Could you copy exactly the lines from the one containing "Task: Select Recommendations in the sidebar" through the last line of the records below, leaving out any pictures?

*** Study material Section Begins ***

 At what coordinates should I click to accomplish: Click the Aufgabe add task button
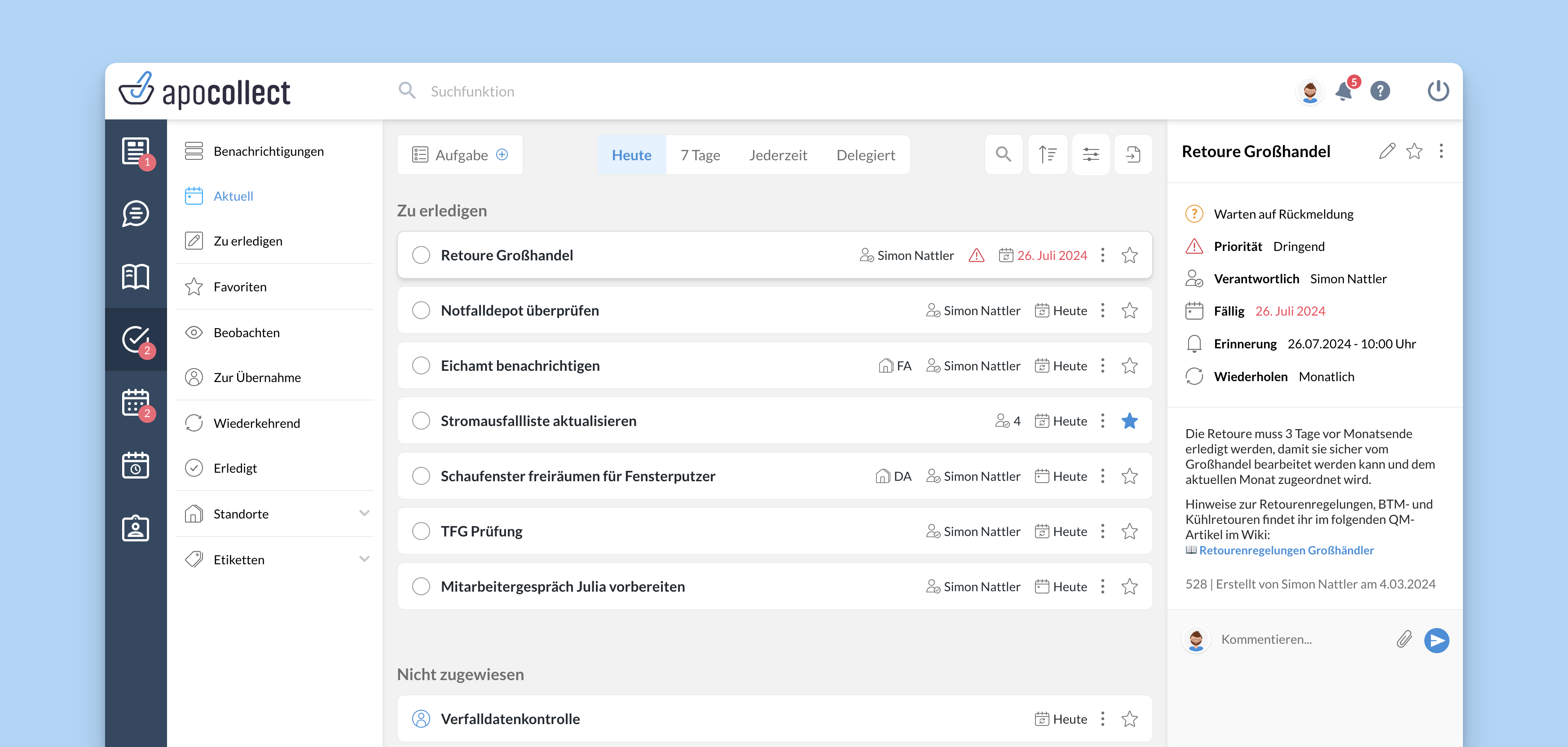pos(460,155)
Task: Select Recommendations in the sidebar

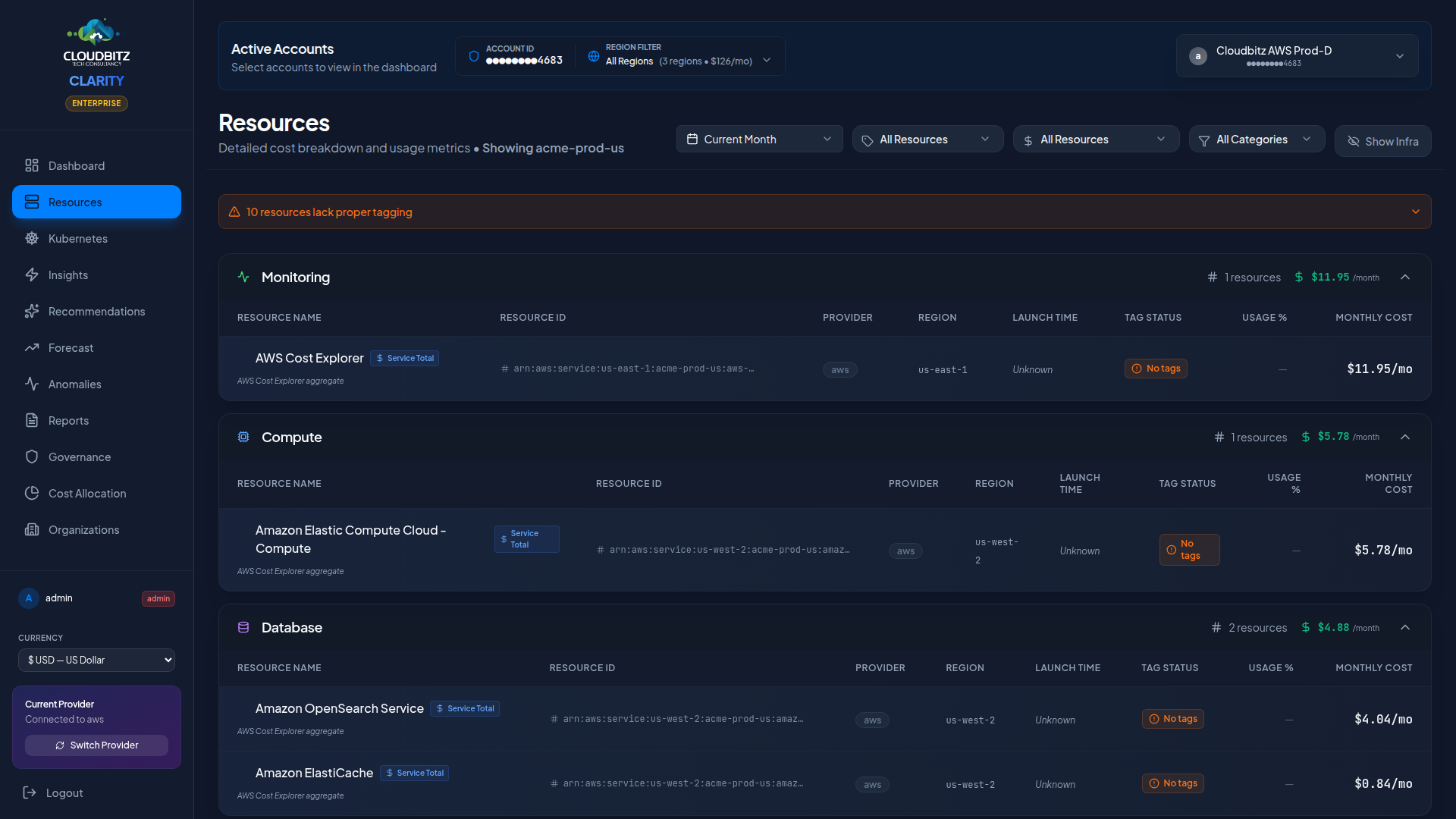Action: tap(96, 311)

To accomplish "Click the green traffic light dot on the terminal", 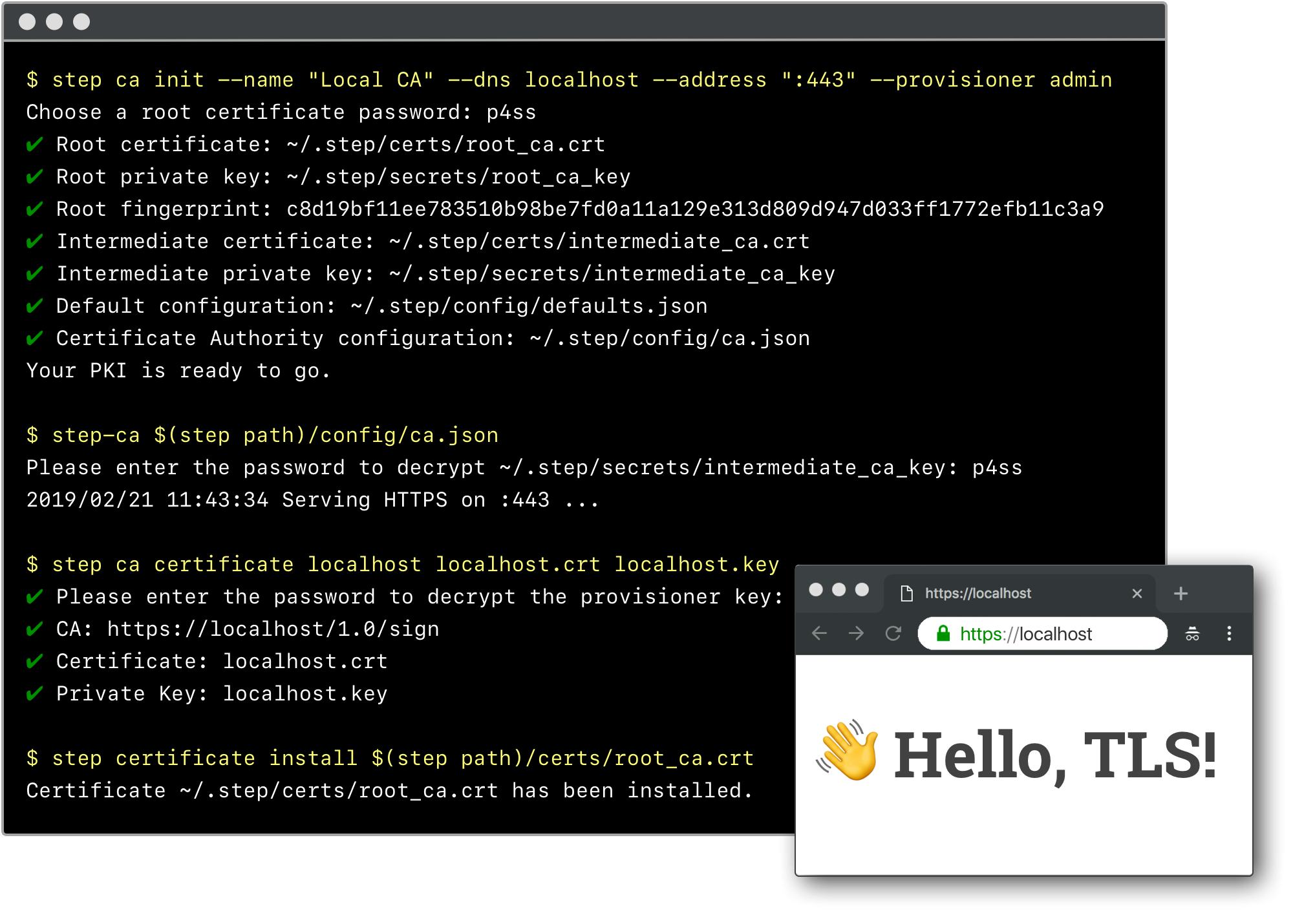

*** Study material Section Ends ***

## Response area
Task: Select Recommendations in the sidebar

Action: tap(96, 311)

To accomplish "Click the green traffic light dot on the terminal", 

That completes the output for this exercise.